For those for whom one lullaby, however attractively presented, is insufficient for night-time needs, the 60 or so items in The Puffin Bedtime Treasury (Puffin, £14.99 in UK) will provide the necessary extra variety. With all the texts illustrated in bold and detailed colour by various artists, this is a volume which is both a visual and literary treat for the young child. It manages to accommodate Blake and Tennyson, Potter and Milne, Hood and Stevenson, plus a wide range of traditional rhymes and a generous choice of contemporary writing.

Compiled by Wendy Cooling, The Animals' Bedtime Storybook (Orion, £20 in UK) comprises 40 stories linked by the fact that each is presented as being told by a different animal on Noah's Ark, one story for each night spent aboard. It is an ingenious idea which, when shared among eight of today's most versatile children's writers, allows for an entertaining variety: best of the lot is Michael Lawrence's "The Wolf's Story", a clever reworking of "that business with the three little pigs". Penny Dann's playful illustrations convey the exuberance of the Ark's inhabitants and their stories.

Still with a "bedtime" readership in mind, the 12 excerpts in Cuddle Up Tight (Red Fox, £6.99 in UK) draw on the work of such well-established children's writers and illustrators as Shirley Hughes, John Prater and Max Velthuijs. The focus is on those moments in the narrative when the hug, or cuddle, has a special significance, resulting in an anthology which celebrates security and tenderness. While, overall, the tone of the collection is lighthearted, there are poignant moments also, most notably in Sophy Williams's "Nana's Garden", with its ghostly echoes, shadows and heartbeats.

For her retellings of some 40 "classic tales" in The Macmillan Treasury of Nursery Stories, (Macmillan, £17.50 in UK) Mary Hoffman draws principally on such sources as Aesop, Andersen, the Grimm Brothers, Jacobs and Perrault. In the interests of her "nursery" audience, she has toned down the cruelty and violence in some of these, but their essential fascination as stories remains. With a prose style which lends itself to reading aloud and its understated watercolour illustrations by Anna Currey, this is a handsome compendium which could well inaugurate a lifetime's love of books.

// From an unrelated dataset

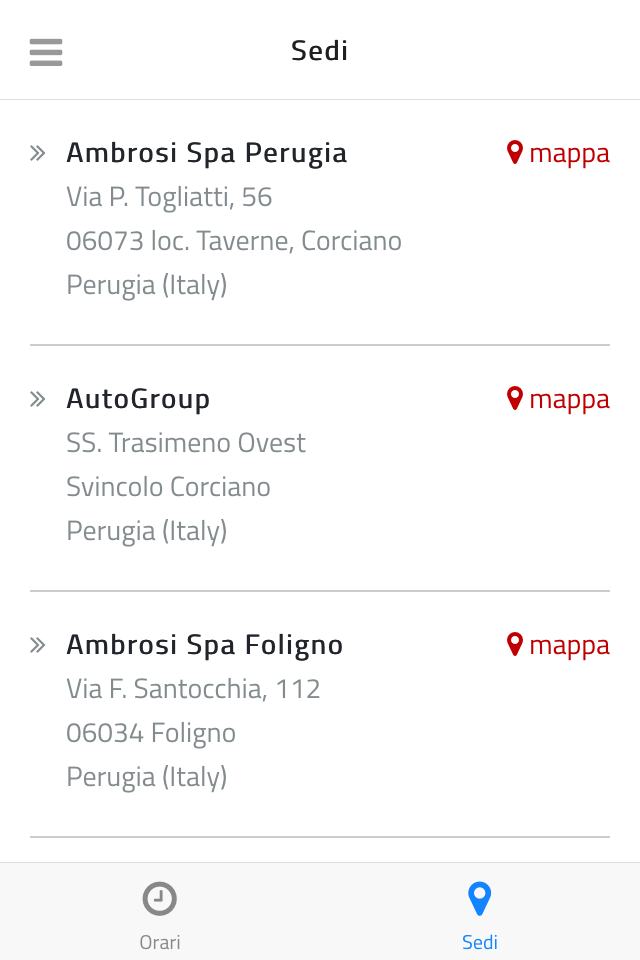The height and width of the screenshot is (960, 640).
Task: Tap the Via P. Togliatti, 56 address
Action: (169, 197)
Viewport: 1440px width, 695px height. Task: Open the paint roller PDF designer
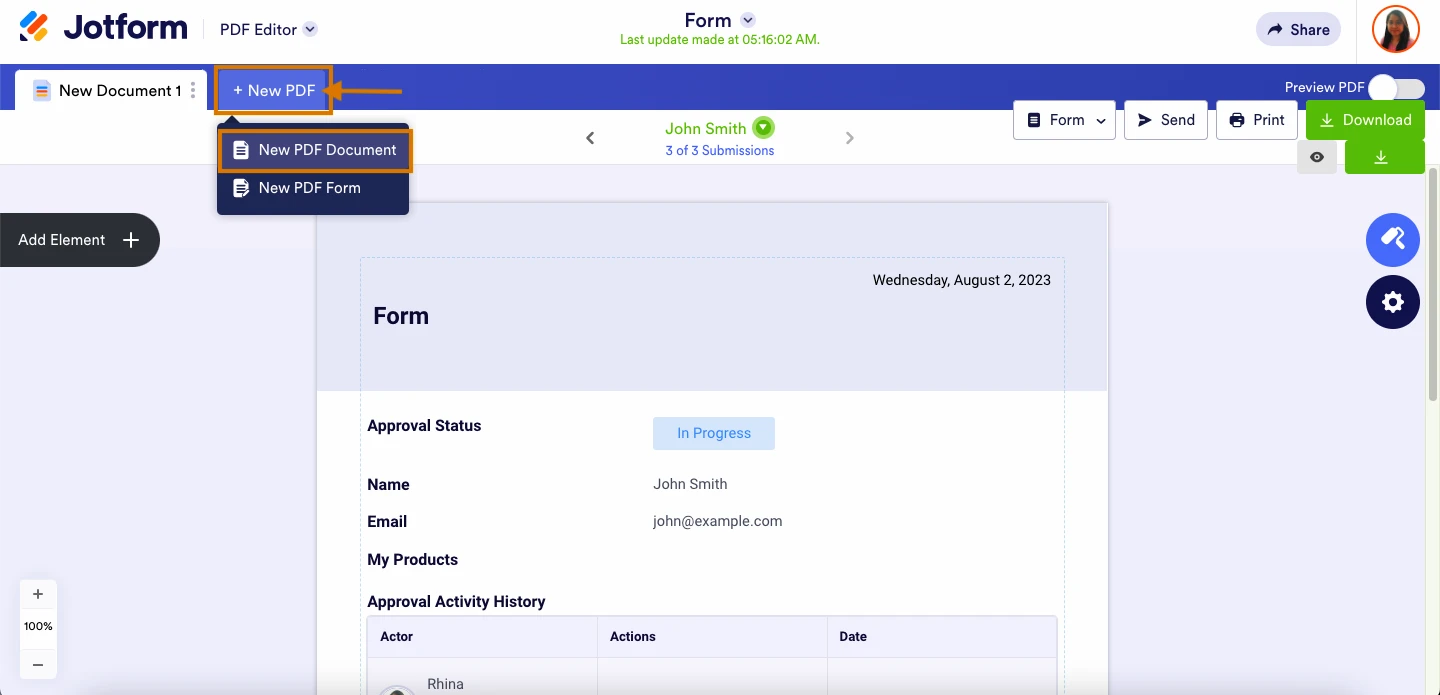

Although the 12 stories in Berlie Doherty's Fairy Tales (Walker, £14.99 in UK) derive, in the main, from sources similar to Hoffman's, their presentation is noticeably different. Here, the artwork (by Jane Ray) becomes an integral part of the narratives: its ornate, gold-leaf effects offer pictorial endorsement on every page of the text's poetic magic and wonder. Fairy tales, says Doherty in her foreword, are "enchanted dreams" and it is certainly an interpretation which this delightful collection and its production values corroborate.

Kevin Crossley-Holland's Enchantment: Fairy Tales, Ghost Stories and Tales of Wonder (Orion, £12.99 in UK) is based on Irish, Welsh, Scottish and English sources, but such is the compiler's ability to invest these with his own style and idiom that they come across as remarkably fresh. There is a sense here of a tradition still very much alive. While the thematic emphasis is on the supernatural - some of it quite scary - there is much also which, in its ironies and absurdities, is very amusing. Emma Chichester Clark's numerous colour illustrations are wonderfully suggestive in capturing the stories' many moods.

It is possible that an anthology such as Naomi Lewis's Rocking Horse Land (Walker, £12.99 in UK) will appeal less to children than to adults nostalgically revisiting their childhood, particularly its dolls and toys. Arranged and presented in the manner of a Victorian children's book, it comprises such little-known "classics" as Mrs Fairstar's "The Memoirs of a London Doll" (1846) with a couple of Lewis's own retellings, the latter including a superb Baba Yaga story. The illustrations, by Angela Barrett, are suitably period in tone and style and include some particularly effective uses of silhouette.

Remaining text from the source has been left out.